But when you read the teachings of the Buddha and delve into your spiritual practice, you learn that the ego-mind is not your true self. That your true self is your unborn Buddha nature, your heart. But the ego-mind is so strong, and the heart is so weak for want of nourishment, that the ego-mind continues to control our reactions, how we experience things.
As your practice deepens and becomes more disciplined, however, you get better at discerning the difference between what the ego-mind is telling you and what your heart is telling you. But the ego-mind’s hold on us is so strong that even then, we often fall into its vortex of fear and anxiety.
That is why, as noted in the previous post, one must be ever vigilant. Regardless how far one has come in one’s practice, you must always test the wisdom of what you’re doing or thinking of doing. Although more of your guidance is coming from your heart, it is probable that much of your guidance is still coming from your ego-mind.

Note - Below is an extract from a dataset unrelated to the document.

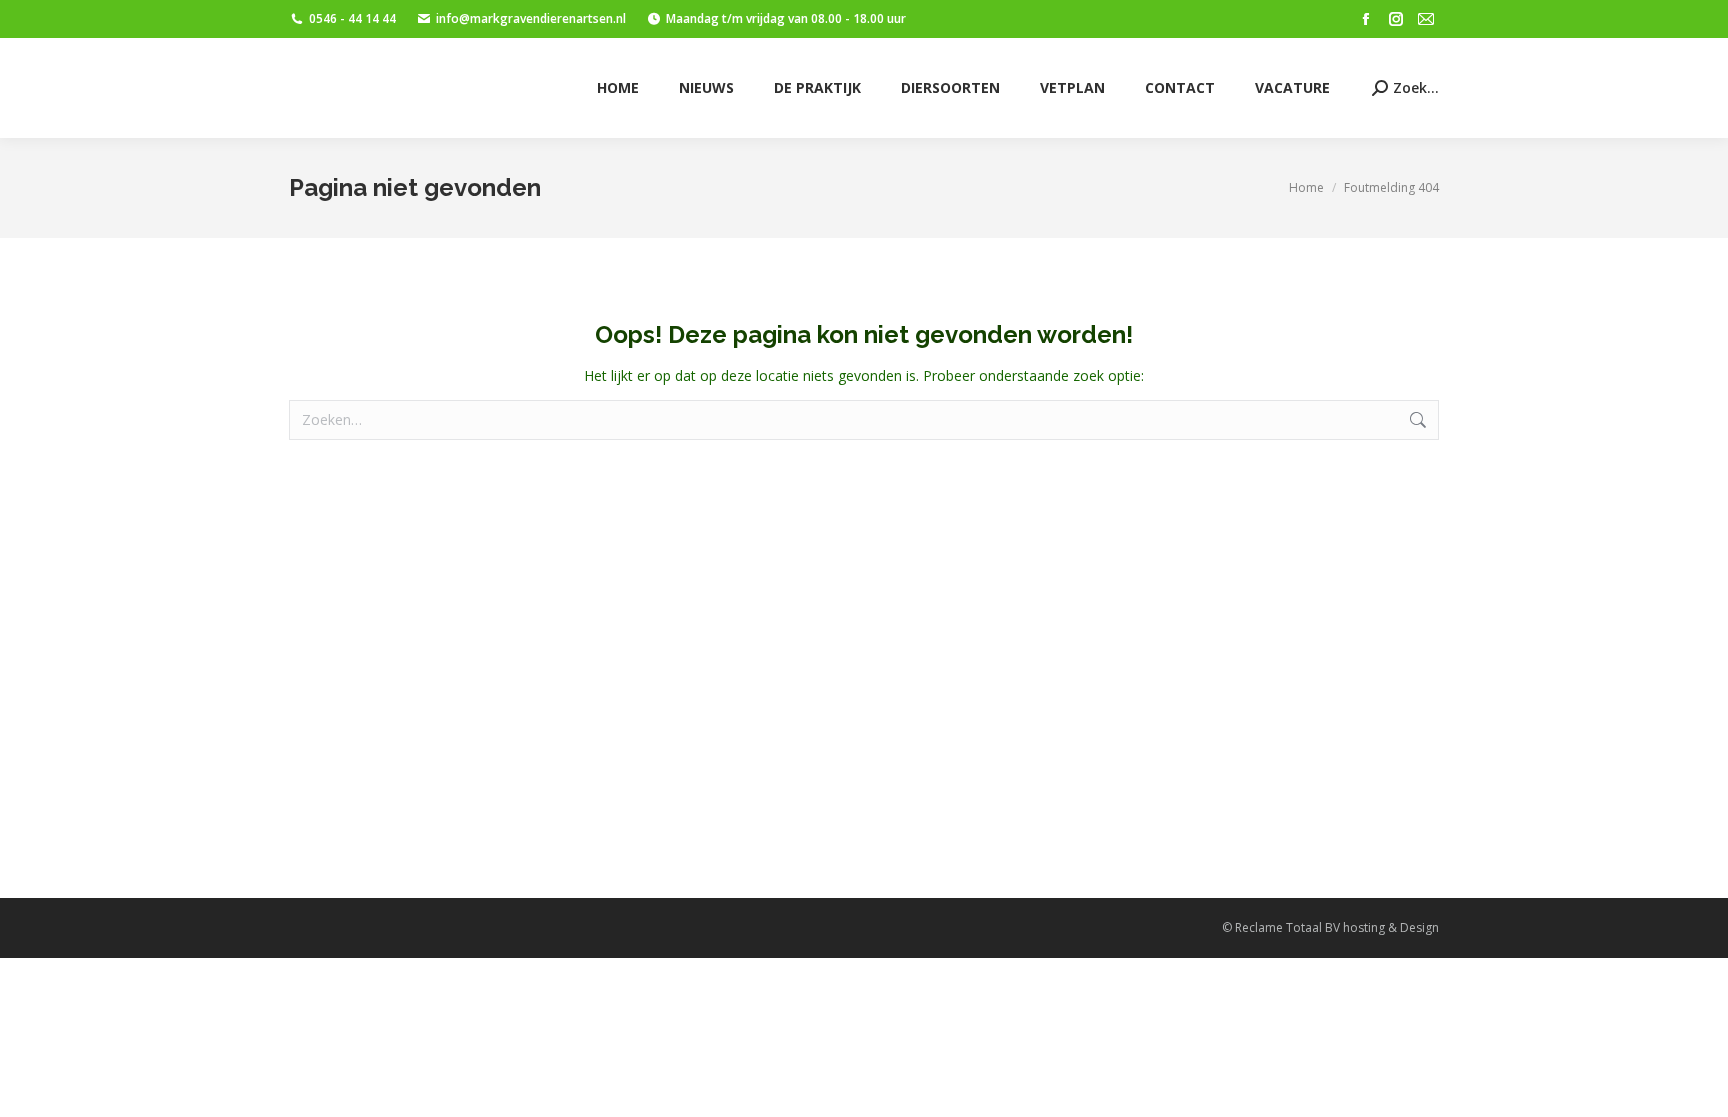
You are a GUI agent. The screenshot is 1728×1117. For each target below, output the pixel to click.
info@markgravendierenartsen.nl (531, 18)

But you cannot just ask whether the guidance is coming from you heart or your mind. Why? The mind is so sly and has so many forms that what you think is coming from your heart or your inner self may really just be your ego-mind in disguise.
And so you must hold up each guidance to a test of dependable clarity to determine whether it is right for you. And if it is not right, reject it, and seek guidance from your heart.
And what is a dependable test of whether guidance is right for you? It’s very simple ... after you've gone through the process of asking yourself what is most important to you, what you value most. (See my post, "What Is Most Important To You?.")
That process will always end with the inner self-truth that peace and happiness is what you value most. So if a guidance brings you peace and happiness, it is right for you. But if it brings you agitation and suffering, it is not right for you. Either the thought/action itself is disruptive and you need to stop, or you are approaching an otherwise skillful desire from an unskillful perspective, from a lack of equanimity, in which case you have to find the way to approach it with equanimity, free of emotion.
Always hold your peace and happiness in the forefront of your mind, knowing that nothing is more important to you. Remember that nothing that your ego-mind presses upon ... and it will press upon you ... is more important. Do not allow yourself to be distracted from this inner self-truth. It is your birthright.